Originario di Bagnoli Irpino, ha esposto con i più grandi nomi dell’arte contemporanea. Aveva 75 anni.
La vita e le opere d’arte
L’ultima esposizione era stata al Madre, nel 2018. Quintino Scolavino, nato a Bagnoli Irpino nel 1945, cresciuto artisticamente a Napoli, se n’è andato oggi in punta di piedi. Protagonista del dibattito cittadino partenopeo fin dagli anni Sessanta, Scolavino è stato tra i fondatori del Gruppo Studio P ’66, alla ricerca di un’iconografia New Dada e Pop dalla spiccata valenza antropologica.
Al 1979 risale l’inizio dell’inossidabile sodalizio con Carmine Rezzuti, con cui partecipa a numerose mostre: a Castel Sant’Elmo nel 2009; al PAN-Palazzo delle Arti di Napoli nel 2014; al Museo Archeologico Nazionale di Napoli e alla Certosa di San Giacomo a Capri.
Scolavino ha esposto a livello nazionale ed internazionale partecipando, tra l’altro, alla Biennale di Venezia nel 1982 e al Lijnbaan Museum di Rotterdam, nel 1983, assieme a Tony Cragg, Anish Kapoor, Bertrand Lavier, Julian Opie, Ettore Spalletti.
La sua produzione combinava elementi meccanici come motori elettrici e meccanismi ai più diversi materiali, dalle piume alla plastica, e non trascurava le parole in un gioco sapiente e sornione in cui dominava l’ironia.

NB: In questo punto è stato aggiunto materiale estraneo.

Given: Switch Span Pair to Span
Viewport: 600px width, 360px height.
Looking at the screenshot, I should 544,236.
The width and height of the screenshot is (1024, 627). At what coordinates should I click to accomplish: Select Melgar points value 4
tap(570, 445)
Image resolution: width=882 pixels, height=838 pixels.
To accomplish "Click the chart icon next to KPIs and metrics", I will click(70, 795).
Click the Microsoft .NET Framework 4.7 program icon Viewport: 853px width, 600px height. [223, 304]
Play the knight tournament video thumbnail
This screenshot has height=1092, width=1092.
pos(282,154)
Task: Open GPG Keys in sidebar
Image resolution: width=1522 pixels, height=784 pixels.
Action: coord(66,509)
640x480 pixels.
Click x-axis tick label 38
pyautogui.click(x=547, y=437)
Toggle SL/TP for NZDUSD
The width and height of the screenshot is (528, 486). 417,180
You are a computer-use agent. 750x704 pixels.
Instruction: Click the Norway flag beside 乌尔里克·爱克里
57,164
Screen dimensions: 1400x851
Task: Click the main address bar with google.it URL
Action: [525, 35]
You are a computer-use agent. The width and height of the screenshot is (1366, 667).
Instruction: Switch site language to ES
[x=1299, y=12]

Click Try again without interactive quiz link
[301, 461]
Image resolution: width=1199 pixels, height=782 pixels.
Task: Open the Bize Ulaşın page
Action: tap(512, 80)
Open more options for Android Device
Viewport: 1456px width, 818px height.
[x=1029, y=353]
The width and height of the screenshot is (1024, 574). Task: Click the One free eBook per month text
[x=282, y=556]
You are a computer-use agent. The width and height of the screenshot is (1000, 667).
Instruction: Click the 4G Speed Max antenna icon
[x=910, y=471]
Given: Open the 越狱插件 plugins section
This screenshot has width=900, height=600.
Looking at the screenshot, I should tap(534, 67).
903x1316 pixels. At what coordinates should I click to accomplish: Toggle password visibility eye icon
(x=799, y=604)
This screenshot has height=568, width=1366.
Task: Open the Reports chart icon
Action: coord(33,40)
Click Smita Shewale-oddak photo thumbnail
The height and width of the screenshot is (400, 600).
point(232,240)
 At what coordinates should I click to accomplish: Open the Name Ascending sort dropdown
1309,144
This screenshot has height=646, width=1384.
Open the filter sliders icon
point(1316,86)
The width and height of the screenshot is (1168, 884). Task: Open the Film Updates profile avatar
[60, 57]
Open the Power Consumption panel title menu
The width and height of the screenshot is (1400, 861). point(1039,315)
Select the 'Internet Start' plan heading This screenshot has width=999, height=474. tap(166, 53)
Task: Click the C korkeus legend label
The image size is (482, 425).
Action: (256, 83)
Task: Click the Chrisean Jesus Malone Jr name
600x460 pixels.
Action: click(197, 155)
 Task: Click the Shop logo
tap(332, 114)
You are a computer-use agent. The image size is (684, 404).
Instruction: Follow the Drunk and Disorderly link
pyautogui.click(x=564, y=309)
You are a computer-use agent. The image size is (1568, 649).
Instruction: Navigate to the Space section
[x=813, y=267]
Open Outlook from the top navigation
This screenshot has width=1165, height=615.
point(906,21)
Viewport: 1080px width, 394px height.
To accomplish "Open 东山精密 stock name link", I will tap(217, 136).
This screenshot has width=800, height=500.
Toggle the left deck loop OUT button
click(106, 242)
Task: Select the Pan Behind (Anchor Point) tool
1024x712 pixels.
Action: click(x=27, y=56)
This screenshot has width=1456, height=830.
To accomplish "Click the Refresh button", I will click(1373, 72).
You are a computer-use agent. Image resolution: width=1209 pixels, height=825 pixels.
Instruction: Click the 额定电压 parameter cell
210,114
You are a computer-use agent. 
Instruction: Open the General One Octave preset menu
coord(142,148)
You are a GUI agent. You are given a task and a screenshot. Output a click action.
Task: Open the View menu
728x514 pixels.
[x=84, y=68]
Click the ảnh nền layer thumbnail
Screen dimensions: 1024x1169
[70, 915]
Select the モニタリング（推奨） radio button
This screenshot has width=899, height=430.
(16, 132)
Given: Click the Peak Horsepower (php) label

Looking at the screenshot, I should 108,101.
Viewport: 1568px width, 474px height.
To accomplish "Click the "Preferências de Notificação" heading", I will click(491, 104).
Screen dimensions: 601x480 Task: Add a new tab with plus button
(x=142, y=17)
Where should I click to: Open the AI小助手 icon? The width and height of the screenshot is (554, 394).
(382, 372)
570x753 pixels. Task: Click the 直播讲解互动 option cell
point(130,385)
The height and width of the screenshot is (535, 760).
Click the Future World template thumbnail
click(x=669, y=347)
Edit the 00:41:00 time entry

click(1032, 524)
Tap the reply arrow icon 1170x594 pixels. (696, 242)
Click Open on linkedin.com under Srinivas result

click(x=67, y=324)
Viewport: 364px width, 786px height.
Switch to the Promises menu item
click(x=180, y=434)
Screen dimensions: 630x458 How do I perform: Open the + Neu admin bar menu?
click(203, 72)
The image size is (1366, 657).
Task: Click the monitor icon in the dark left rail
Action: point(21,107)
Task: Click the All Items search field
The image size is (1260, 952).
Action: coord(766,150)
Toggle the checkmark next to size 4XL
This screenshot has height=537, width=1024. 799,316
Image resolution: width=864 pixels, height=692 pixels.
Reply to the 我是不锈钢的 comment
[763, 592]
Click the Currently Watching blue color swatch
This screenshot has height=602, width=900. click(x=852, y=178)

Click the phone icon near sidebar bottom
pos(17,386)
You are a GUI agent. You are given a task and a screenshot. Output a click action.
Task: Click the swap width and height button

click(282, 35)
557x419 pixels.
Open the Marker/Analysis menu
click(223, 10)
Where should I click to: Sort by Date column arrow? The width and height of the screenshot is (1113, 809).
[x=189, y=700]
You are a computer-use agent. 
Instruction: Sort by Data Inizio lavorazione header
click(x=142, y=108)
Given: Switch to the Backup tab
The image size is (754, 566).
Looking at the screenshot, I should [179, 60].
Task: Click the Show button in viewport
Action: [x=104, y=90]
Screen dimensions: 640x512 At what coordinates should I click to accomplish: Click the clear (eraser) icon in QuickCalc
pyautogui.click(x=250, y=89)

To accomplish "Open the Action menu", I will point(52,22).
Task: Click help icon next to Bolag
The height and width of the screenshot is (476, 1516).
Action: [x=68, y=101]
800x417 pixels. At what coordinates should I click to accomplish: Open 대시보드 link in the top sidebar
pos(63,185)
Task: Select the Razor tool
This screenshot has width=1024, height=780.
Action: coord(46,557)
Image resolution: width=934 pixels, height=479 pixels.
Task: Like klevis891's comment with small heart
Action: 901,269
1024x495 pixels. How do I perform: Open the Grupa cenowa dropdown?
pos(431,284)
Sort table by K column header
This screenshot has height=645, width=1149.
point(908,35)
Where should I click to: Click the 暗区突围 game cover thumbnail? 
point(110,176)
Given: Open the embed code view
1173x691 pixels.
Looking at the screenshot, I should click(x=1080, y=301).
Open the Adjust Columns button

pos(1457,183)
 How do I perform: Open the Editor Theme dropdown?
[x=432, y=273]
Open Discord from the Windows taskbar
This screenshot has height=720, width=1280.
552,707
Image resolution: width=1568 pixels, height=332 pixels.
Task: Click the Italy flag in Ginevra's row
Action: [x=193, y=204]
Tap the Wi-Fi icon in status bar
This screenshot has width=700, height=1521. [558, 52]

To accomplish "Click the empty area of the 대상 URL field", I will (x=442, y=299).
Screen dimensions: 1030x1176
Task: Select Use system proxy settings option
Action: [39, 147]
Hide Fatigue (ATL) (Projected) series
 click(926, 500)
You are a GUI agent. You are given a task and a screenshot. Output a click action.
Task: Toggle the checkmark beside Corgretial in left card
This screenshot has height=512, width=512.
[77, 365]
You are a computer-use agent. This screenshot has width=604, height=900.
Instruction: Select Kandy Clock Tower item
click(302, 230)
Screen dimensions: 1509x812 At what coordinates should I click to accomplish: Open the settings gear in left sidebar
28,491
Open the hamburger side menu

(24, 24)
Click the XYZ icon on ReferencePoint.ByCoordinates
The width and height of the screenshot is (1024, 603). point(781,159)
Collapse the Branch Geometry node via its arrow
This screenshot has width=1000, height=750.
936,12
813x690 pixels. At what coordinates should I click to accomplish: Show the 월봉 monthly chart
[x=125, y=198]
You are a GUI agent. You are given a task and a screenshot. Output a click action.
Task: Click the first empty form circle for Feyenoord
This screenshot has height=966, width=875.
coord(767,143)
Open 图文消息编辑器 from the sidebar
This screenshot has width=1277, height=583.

Nel 1995 è stato tra i fondatori del gruppo Orologio ad acqua, collettivo di artisti visivi, musicisti e poeti che ha portato avanti importanti iniziative di carattere sociale. Scolavino era da tempo in lotta fiera e riservata contro il male che ne minava il fisico ma non l’anima, sempre geniale e gentile.